Territorio no es tierra. En la antigüedad occidental, es la expresión jurídica de la propiedad del suelo. Por lo tanto, los usos posibles de ese territorio deben ser validados como tales a través de un Estado que garantice esa propiedad… cuya forma y extensión expresan las relaciones de poder.
Con el tiempo, la noción de territorio ha evolucionado, ya sea de modo idealista como “espacio” (eso que está lleno de vacío), o de manera realista (eso que está lleno de existencia), en el sentido que Bourdieu le dio a la noción de “campo”. Hablamos de política.
Disputar, según la RAE, puede ser lucha, debate, aprendizaje o rivalidad. De allí que hablar de territorios en disputas nos actualiza en la situación nacional e internacional que vivimos estos días. Las palabras sirven para analizar las cosas.
Si hablamos de lucha, el territorio en disputa es objeto de guerra. Lo vemos en Europa. El conflicto exige doblegar la voluntad de combate del enemigo, con la destrucción de sus tropas, agotamiento de sus recursos y fijación de nuevas fronteras.
Quizás este rasgo es común a todas las guerras. Las imperiales en conquista de colonias (recursos naturales y trabajo esclavo); entre imperios, por la primacía (recursos naturales y hegemonía global); de liberación nacional, esas que buscan recuperar los recursos naturales propios, terminar con el trabajo esclavo y establecer un Estado.
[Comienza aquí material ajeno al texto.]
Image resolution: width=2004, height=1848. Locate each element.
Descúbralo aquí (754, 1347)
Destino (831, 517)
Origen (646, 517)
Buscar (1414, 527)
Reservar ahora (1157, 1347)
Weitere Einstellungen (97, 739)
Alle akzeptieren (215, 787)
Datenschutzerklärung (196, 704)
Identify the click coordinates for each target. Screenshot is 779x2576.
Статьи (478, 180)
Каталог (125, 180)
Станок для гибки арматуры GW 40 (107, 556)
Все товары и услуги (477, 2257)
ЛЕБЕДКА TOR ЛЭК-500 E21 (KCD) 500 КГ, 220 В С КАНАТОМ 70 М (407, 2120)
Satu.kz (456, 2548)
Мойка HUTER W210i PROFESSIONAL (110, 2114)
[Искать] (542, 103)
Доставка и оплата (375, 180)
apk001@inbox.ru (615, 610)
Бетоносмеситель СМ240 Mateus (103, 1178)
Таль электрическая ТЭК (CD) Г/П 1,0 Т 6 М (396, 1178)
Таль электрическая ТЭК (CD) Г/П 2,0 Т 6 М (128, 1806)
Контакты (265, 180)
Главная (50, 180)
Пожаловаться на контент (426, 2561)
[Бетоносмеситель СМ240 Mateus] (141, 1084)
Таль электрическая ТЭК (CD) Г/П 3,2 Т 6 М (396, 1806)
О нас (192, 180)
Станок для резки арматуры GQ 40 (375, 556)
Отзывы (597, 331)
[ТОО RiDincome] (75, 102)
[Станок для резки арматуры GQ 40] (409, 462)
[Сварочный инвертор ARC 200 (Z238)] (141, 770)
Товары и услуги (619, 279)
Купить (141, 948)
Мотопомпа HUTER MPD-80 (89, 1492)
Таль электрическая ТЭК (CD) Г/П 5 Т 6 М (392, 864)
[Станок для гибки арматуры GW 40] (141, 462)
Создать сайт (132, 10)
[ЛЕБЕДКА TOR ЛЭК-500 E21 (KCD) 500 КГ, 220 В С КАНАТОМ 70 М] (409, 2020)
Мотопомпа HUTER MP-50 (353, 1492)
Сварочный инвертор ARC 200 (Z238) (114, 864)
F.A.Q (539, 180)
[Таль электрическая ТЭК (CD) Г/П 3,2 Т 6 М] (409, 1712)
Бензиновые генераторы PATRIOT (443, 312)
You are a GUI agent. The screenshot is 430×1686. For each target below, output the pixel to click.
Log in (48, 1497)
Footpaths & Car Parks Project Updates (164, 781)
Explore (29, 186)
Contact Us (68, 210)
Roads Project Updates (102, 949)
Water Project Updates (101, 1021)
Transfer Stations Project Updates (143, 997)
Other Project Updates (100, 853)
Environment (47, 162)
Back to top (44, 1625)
Es la lucha.
De allí que una política sin territorialidad sea quimera, así como un territorio sin política es colonial. El ejercicio de la suprema potestad de Estado –eso es soberanía– supone un determinado espacio geográfico donde esa potestad es exclusiva. Las naciones que aceptan tribunales extranjeros para impartir justicia –llamada prorroga de jurisdicción– no son tan países porque no ejercen la soberanía en plenitud. Es el debate.
También están los territorios teóricos. Los EE UU, por ejemplo, son sin duda excepcionales –o lo han sido– pero se perciben bendecidos por el excepcionalismo, que es un axioma metafísico. No falta en la historia un Sargón en Mesopotamia o un Ramsés en el Nilo que hayan pensado lo mismo.
La historia tiene mala prensa, pues enseña la humildad. Además, el desafío teórico de los actuales acontecimientos no consiste tanto en validar tal o cual visión, sino de encontrar las categorías de análisis que rindan cuenta de los hechos cuando nos suceden. Es el aprendizaje.
Pero como los marketineros han reemplazado a los intelectuales (así lo demuestra el reemplazo de la palabra “pueblo” por “gente”) priman las modas y los instrumentos por sobre las filosofías y los objetivos. Es tiempo de rivalidad.
Esa rivalidad existe en Colombia, donde existe la posibilidad de una opción que restablezca la relación entre política y territorio en términos de soberanía: es Petro. La hay en Francia, donde surge una alternativa superadora de la socialdemocracia: es Mélenchon. La hay en el mundo, cuando Rusia, China y la India construyen una geopolítica multipolar, frente a un Occidente cada vez más alejado en la práctica de los valores que proclama en teoría. Es Assange.
Así, si territorio es un concepto político, y la disputa significa lucha, debate, aprendizaje y rivalidad, los territorios en disputas nos emplazan frente a realidades novedosas y terribles. “Nada se parece más a una forja que un mundo que se derrumba”, decía Hipólito Yrigoyen.